Work instructions
Across the listing, how many lines contain "tool"? The reply is the number alone.

:: Data supplied

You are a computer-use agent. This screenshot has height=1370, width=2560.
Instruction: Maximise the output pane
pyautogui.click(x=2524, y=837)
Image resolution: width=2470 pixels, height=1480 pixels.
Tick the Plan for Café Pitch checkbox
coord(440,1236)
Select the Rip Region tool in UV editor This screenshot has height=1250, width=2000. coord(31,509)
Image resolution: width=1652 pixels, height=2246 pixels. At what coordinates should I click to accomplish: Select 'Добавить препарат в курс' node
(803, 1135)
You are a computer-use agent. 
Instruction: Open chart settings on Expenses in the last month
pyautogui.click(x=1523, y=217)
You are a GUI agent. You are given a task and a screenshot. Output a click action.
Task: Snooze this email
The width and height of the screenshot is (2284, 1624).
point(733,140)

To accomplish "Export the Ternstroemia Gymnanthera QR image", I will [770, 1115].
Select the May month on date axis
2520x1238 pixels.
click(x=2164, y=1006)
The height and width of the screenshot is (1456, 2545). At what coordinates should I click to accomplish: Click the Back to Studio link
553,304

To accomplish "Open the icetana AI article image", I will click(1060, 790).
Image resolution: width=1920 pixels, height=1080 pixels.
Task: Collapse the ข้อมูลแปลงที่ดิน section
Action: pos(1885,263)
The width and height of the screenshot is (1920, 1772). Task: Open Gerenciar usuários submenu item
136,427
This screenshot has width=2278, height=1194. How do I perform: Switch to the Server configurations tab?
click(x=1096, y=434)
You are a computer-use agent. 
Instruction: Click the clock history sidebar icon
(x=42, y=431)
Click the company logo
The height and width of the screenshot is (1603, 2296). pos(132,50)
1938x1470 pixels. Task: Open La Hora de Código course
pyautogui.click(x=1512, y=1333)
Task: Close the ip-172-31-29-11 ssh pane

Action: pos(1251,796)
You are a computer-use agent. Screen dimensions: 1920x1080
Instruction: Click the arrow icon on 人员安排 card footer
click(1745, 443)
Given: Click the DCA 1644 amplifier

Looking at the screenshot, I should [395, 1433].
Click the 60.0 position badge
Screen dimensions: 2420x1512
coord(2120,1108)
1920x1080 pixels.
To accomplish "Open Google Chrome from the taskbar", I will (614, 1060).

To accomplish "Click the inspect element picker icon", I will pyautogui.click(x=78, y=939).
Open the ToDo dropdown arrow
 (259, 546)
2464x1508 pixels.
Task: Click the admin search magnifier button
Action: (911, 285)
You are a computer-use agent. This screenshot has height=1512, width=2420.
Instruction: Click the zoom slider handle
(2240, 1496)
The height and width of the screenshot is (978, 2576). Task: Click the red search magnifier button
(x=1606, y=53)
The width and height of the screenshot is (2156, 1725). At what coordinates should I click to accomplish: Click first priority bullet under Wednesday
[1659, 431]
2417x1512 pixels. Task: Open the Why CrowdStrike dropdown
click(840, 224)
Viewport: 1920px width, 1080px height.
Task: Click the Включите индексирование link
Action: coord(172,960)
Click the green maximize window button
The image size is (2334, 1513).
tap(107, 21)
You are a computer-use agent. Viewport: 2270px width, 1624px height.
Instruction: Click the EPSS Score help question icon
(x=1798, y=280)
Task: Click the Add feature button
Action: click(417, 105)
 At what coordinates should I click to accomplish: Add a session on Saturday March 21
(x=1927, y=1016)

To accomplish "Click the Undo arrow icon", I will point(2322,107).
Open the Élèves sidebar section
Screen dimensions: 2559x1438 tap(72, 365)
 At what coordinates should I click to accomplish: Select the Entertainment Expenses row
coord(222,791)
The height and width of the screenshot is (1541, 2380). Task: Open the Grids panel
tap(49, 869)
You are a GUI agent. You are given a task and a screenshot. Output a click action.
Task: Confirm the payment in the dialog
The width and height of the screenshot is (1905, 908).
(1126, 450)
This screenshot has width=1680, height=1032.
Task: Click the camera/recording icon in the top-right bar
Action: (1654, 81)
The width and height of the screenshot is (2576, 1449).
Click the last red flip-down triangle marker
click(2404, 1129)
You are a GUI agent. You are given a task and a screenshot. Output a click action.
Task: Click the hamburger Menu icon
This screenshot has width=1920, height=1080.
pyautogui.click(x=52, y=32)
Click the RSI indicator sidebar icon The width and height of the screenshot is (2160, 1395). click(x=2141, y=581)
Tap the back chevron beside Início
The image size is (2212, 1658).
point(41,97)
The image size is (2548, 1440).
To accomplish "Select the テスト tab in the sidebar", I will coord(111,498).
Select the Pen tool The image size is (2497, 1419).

::::

Written solution
2